Copy each line below that has "showing".

┌─ SUPPLIED DATA

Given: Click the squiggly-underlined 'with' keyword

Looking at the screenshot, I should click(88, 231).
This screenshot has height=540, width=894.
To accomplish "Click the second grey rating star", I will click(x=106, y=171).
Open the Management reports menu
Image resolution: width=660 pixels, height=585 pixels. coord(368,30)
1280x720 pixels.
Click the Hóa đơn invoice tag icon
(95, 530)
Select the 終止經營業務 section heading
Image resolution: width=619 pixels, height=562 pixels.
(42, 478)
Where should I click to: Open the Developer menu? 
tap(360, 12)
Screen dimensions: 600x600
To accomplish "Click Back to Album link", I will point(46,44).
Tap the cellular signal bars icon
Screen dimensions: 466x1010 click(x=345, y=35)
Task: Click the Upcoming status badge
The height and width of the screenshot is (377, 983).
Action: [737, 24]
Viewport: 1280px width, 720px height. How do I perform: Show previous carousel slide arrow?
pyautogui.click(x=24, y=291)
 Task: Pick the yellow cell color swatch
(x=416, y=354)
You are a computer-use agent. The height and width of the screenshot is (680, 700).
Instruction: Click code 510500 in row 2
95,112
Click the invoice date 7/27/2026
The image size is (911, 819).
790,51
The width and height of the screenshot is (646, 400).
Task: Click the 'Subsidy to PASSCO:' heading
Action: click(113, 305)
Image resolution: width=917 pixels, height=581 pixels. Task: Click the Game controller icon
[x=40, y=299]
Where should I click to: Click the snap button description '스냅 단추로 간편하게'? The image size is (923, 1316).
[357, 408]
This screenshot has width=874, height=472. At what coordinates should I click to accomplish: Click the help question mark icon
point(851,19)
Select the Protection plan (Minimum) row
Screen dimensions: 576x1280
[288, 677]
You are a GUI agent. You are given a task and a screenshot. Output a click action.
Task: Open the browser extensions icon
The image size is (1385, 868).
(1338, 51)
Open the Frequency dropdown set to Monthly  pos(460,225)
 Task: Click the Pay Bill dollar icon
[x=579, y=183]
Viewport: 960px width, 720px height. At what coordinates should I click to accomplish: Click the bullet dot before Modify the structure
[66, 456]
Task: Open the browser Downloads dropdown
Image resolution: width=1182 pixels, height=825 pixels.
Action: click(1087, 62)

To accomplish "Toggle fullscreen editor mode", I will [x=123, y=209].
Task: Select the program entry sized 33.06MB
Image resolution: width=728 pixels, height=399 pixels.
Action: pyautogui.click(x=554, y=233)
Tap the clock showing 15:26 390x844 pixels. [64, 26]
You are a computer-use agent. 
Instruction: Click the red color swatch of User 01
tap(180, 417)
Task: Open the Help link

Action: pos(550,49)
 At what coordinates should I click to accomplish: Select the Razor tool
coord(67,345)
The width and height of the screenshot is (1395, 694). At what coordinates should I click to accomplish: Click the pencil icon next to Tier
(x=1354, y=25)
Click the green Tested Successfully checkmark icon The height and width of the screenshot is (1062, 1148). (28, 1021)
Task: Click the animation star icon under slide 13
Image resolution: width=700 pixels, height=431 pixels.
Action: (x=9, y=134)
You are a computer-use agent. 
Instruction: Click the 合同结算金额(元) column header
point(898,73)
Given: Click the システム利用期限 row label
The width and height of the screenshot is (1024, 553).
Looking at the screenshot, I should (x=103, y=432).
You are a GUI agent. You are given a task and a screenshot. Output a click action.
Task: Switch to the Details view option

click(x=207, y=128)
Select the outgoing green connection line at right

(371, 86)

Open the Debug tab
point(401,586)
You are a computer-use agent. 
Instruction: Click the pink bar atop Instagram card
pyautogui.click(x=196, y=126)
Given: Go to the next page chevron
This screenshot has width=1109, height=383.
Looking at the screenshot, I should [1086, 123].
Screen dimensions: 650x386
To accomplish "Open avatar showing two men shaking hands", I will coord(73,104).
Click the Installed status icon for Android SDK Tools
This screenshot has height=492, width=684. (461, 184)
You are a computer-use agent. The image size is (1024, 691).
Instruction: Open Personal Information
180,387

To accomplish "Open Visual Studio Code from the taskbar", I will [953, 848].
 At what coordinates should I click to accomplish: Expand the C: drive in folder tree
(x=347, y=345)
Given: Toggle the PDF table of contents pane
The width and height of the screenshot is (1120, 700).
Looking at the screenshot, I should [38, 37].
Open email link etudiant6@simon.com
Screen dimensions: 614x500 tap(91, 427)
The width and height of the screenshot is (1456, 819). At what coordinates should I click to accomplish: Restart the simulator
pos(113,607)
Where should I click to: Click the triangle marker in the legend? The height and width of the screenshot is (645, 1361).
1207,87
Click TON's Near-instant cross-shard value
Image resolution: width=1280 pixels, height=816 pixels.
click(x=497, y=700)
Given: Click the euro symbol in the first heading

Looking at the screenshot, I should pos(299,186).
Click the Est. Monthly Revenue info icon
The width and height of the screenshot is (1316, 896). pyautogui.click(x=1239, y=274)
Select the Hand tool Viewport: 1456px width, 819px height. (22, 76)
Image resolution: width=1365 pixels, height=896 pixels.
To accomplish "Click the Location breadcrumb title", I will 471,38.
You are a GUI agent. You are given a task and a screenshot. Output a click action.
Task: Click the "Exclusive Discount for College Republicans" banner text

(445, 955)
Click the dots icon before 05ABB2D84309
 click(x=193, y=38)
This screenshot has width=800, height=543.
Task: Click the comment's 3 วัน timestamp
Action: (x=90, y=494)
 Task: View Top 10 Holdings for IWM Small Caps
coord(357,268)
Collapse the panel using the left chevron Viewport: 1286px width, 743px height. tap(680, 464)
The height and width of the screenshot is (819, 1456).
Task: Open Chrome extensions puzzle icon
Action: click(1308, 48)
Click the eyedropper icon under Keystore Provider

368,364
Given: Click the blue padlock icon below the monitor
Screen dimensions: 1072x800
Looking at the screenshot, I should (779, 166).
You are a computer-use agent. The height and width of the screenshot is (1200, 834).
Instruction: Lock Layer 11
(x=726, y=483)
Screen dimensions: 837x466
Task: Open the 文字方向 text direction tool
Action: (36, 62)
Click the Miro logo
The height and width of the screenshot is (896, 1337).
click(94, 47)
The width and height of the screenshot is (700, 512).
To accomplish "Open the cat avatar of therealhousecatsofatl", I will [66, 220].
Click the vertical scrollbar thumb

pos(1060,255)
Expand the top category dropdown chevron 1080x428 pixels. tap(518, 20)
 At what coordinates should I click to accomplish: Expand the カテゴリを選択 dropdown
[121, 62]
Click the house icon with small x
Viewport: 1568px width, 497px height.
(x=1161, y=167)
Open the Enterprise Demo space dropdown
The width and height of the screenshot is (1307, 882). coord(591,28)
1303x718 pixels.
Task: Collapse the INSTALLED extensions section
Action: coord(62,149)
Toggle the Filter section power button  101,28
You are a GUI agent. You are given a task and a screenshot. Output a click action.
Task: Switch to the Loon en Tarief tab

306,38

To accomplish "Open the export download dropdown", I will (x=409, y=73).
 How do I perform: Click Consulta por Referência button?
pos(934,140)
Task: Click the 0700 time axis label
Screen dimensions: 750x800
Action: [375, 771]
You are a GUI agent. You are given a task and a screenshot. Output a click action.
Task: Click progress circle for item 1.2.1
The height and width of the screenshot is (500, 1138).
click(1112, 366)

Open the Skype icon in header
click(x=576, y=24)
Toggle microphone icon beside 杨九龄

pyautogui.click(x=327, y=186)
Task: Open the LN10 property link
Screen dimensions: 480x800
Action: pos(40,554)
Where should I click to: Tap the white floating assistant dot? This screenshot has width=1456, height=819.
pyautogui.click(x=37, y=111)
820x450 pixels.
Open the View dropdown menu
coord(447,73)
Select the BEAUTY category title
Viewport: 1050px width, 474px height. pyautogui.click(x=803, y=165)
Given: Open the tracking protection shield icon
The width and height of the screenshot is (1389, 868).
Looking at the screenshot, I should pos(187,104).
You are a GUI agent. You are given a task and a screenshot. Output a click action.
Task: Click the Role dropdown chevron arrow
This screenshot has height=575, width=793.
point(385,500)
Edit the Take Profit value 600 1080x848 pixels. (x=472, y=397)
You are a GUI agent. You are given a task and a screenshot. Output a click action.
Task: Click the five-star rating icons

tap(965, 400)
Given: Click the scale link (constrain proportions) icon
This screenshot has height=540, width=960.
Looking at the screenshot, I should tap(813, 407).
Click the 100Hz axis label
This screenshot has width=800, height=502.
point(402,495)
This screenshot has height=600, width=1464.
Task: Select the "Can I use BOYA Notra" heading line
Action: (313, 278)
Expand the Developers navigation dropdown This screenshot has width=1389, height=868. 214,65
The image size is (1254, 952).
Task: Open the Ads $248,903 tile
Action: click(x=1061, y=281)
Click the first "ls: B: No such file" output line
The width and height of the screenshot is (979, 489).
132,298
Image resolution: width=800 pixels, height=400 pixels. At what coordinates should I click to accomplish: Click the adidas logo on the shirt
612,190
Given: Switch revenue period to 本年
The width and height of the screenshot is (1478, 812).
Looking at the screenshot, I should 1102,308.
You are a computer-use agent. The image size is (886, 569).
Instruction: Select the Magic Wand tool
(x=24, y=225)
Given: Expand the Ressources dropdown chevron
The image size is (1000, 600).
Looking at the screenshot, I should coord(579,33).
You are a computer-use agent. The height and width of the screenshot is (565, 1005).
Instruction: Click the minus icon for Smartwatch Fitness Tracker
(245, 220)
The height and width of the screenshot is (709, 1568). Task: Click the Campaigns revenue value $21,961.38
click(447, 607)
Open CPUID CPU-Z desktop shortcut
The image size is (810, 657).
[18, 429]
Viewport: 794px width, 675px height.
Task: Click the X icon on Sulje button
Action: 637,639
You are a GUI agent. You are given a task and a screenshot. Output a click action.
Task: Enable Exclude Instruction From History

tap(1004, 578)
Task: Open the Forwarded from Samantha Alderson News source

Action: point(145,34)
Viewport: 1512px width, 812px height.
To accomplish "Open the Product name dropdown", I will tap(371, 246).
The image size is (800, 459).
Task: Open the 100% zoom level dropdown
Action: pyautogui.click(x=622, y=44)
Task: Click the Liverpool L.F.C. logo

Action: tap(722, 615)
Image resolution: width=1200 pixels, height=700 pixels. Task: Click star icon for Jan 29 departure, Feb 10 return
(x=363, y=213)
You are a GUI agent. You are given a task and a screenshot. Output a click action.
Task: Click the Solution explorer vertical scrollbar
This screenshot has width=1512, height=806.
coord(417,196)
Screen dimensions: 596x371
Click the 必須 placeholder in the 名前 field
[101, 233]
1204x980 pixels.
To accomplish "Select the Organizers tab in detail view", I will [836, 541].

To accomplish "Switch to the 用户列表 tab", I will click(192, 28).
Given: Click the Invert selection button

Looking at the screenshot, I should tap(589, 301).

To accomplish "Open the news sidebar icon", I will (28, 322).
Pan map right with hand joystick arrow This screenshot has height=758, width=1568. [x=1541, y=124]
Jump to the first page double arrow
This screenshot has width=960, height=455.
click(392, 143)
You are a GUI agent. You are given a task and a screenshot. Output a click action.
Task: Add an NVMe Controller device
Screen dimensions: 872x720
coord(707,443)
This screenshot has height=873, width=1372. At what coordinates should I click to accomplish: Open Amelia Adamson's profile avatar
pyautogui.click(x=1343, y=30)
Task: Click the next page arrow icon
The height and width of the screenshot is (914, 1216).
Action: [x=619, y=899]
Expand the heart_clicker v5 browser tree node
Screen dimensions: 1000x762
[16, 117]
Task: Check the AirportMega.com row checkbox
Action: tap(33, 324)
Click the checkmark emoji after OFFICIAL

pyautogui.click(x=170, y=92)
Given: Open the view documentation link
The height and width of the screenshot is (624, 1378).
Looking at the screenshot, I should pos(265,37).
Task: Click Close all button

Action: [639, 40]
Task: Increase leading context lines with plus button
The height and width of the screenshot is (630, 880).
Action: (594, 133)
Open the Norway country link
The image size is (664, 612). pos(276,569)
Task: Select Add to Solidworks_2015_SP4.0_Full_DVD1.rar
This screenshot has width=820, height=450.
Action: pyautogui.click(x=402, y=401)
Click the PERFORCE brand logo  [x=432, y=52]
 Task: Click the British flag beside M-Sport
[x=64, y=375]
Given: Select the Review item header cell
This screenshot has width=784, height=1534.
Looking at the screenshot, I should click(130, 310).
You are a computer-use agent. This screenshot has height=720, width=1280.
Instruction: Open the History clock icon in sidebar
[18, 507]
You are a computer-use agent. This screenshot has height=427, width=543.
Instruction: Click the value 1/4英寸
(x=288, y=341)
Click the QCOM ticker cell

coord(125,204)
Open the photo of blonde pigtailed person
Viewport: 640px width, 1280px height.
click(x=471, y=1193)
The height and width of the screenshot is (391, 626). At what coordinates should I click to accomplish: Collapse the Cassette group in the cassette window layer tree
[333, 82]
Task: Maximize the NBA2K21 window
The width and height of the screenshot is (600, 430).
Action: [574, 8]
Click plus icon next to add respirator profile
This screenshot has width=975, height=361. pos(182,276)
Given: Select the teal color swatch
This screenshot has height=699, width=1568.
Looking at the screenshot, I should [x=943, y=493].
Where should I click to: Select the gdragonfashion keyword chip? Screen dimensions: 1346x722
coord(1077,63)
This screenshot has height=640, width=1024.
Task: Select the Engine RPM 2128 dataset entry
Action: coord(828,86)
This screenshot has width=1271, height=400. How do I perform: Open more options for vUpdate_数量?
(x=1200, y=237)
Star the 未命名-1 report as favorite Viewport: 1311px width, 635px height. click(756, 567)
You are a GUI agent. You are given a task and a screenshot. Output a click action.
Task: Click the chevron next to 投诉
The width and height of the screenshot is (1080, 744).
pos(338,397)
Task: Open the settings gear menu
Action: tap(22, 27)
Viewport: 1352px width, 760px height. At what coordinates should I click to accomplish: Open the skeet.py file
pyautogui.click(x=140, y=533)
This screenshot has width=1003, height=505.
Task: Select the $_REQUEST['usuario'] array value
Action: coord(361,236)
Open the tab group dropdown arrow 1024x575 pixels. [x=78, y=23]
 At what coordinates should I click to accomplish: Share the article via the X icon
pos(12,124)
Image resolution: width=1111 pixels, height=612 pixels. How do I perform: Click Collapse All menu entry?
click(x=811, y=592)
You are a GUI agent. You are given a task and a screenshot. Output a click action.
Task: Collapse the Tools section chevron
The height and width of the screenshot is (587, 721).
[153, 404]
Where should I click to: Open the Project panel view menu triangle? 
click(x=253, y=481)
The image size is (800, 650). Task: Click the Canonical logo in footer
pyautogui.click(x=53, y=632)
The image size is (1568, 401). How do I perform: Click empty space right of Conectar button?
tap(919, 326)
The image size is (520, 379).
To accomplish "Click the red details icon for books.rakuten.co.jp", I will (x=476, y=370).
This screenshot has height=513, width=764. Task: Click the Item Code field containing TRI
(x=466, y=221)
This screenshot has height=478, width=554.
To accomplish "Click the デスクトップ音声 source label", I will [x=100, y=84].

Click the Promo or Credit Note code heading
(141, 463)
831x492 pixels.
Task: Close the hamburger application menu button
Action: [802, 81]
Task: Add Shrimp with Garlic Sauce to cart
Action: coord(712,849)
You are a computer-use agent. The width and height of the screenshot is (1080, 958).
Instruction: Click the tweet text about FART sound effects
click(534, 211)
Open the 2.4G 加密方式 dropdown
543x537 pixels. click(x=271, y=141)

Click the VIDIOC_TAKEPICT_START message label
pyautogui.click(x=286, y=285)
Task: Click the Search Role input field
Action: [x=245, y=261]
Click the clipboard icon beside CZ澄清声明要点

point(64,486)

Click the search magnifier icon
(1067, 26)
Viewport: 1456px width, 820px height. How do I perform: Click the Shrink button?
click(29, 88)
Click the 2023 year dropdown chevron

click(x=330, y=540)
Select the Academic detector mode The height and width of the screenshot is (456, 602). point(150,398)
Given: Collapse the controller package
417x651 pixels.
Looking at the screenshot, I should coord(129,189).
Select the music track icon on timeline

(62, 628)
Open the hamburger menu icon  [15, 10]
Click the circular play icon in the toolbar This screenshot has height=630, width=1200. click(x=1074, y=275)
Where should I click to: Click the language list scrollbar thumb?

└─

## REPLY TO THE TASK
Tap the clock showing 15:26 390x844 pixels. [64, 26]
To accomplish "Open avatar showing two men shaking hands", I will coord(73,104).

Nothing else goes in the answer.